4.7 The Borrower will not engage in any business other than the business in which it is currently engaged or a business reasonably related thereto.
4.8 The Borrower will not change its state of organization or entity type without notifying the Lenders of such change, along with the new state of organization and organizational number (if any) or change in entity within three (3) days of such change.

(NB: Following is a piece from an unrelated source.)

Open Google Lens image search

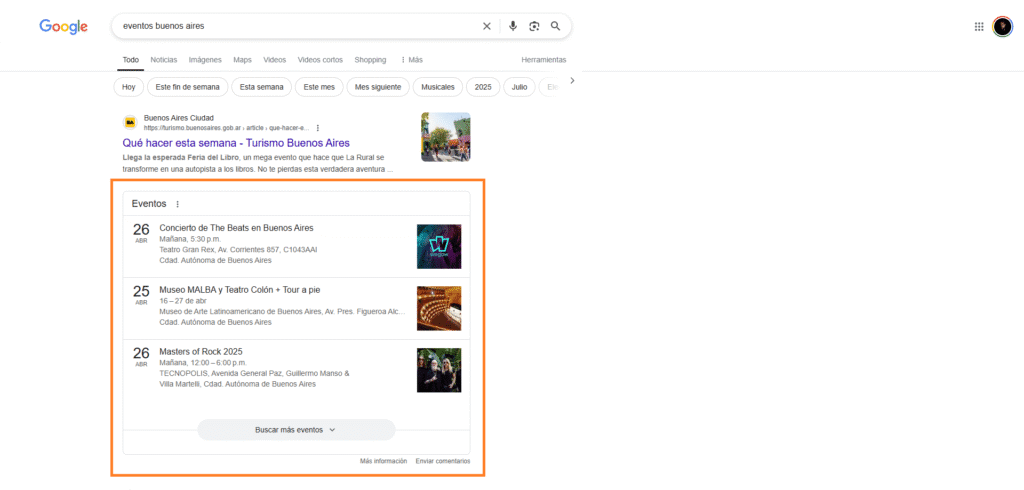pos(534,26)
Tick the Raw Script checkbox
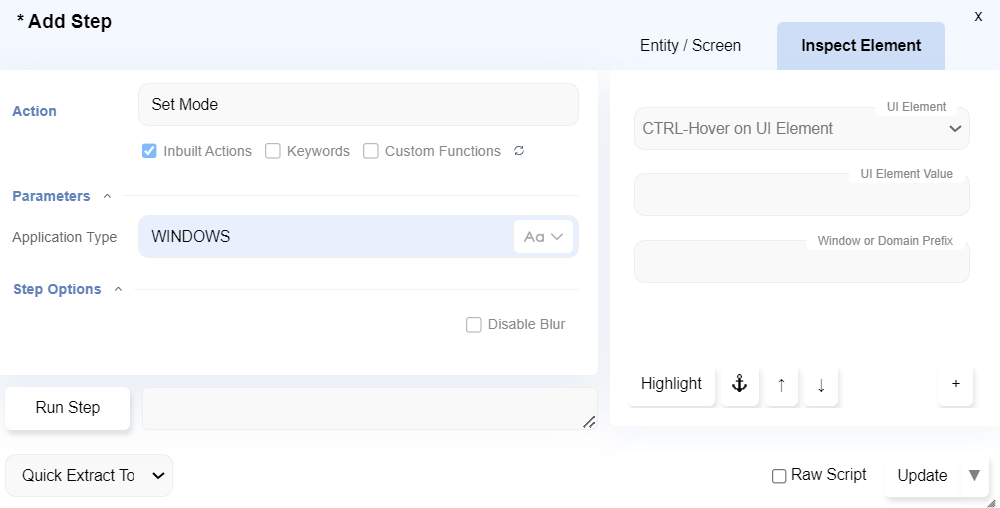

4.9 The Borrower shall not enter into any transaction with any subsidiary or any other Affiliate (hereinafter defined) including, without limitation, the purchase, sale, lease or exchange of property, or the loaning, capitalization or giving of funds to any subsidiary or other such Affiliate, unless (i) such subsidiary or other Affiliate is engaged in a business substantially related to the business conducted by Borrower, and (ii) the transaction is in the ordinary course of and pursuant to the reasonable requirements of Borrower’s business and upon terms substantially the same and no less favorable to Borrower as it would obtain in a comparable arm’s-length transaction with any person not a subsidiary or Affiliate, and (iii) such transaction is not otherwise prohibited under this Agreement. For purposes of this Agreement, “Affiliate” shall mean any person or entity (i) which directly or indirectly controls, or is controlled by or is under common control with the Borrower or a subsidiary, (ii) which directly or indirectly beneficially holds or owns five (5%) percent or more of any class of voting stock of the Borrower or any subsidiary, or (iii) five (5%) percent or more of the voting stock of which is directly or indirectly beneficially owned or held by the Borrower or a subsidiary.
SECTION 5
SECURITY
5.1 The Lenders shall have and hold as security for the repayment of the Loans and all other Liabilities of the Borrower to the Lenders a security interest in substantially all of the Borrower’s business assets (the “Collateral”), and the Borrower will execute and deliver all customary instruments and documents required to establish, create and perfect the same (e.g. UUC financing statements or recordations of liens with the US patent & trademark office and similar agencies), including, without limitation, the Amended and Restated Security Agreement between Borrower and Lenders of even date herewith (together, the “Amended Security Agreement”). Notwithstanding the foregoing, upon termination of the Guarantee Period, the Collateral shall immediately be deemed to exclude 35% of all equity interests of the Guarantor owned by the Borrower; and the parties shall cooperate in amending all aforementioned instruments, documents statements and recordations of liens to reflect such exclusion.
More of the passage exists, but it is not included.